● **PROVIDED MATERIAL**:
================================
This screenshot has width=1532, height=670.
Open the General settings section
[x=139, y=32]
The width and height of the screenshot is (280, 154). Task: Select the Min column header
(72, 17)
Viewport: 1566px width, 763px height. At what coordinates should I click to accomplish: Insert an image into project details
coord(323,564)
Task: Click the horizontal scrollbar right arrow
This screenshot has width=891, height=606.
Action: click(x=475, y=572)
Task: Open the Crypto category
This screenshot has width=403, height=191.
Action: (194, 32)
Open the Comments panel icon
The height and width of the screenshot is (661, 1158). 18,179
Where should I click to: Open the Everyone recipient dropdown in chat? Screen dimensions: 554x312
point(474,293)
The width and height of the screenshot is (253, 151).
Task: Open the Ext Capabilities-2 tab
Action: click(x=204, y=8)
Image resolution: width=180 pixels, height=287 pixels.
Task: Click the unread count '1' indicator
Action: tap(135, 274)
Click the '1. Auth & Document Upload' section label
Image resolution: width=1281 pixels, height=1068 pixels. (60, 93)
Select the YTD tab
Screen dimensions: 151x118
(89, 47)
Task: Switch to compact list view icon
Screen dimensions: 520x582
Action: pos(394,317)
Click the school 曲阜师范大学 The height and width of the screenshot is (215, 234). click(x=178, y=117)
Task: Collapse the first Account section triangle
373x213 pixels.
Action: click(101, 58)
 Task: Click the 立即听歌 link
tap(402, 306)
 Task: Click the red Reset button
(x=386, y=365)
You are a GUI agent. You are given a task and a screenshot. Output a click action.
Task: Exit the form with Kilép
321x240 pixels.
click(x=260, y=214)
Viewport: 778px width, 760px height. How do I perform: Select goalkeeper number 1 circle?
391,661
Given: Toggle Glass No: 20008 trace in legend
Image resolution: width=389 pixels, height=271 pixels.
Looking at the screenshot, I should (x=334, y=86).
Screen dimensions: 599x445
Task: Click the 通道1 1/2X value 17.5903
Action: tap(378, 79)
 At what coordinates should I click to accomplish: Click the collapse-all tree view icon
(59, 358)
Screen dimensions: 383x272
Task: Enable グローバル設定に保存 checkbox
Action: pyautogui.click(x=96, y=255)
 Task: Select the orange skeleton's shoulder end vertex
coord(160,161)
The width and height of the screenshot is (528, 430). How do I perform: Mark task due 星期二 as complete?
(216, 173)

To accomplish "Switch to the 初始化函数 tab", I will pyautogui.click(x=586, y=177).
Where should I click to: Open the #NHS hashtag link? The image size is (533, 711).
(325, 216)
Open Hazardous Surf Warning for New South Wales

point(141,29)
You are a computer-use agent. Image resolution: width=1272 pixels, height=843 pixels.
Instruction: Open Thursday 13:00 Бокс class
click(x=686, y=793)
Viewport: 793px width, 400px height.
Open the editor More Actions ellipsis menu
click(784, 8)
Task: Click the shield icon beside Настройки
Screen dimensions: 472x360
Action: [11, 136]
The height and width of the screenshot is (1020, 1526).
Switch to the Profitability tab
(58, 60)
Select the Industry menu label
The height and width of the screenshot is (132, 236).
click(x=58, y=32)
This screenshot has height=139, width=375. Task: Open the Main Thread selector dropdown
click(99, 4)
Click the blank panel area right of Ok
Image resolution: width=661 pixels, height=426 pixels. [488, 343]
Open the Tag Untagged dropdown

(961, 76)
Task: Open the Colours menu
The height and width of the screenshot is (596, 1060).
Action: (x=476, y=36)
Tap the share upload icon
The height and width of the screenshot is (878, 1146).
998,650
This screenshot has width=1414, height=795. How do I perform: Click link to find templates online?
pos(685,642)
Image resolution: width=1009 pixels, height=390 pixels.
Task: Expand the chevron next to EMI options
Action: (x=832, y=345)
================================
Extract the data above verbatim, beginning at the line that contains "Task: Collapse the" and continuing through the line that contains "Action: tap(378, 79)".

Task: Collapse the first Account section triangle
373x213 pixels.
Action: click(101, 58)
 Task: Click the 立即听歌 link
tap(402, 306)
 Task: Click the red Reset button
(x=386, y=365)
You are a GUI agent. You are given a task and a screenshot. Output a click action.
Task: Exit the form with Kilép
321x240 pixels.
click(x=260, y=214)
Viewport: 778px width, 760px height. How do I perform: Select goalkeeper number 1 circle?
391,661
Given: Toggle Glass No: 20008 trace in legend
Image resolution: width=389 pixels, height=271 pixels.
Looking at the screenshot, I should (x=334, y=86).
Screen dimensions: 599x445
Task: Click the 通道1 1/2X value 17.5903
Action: tap(378, 79)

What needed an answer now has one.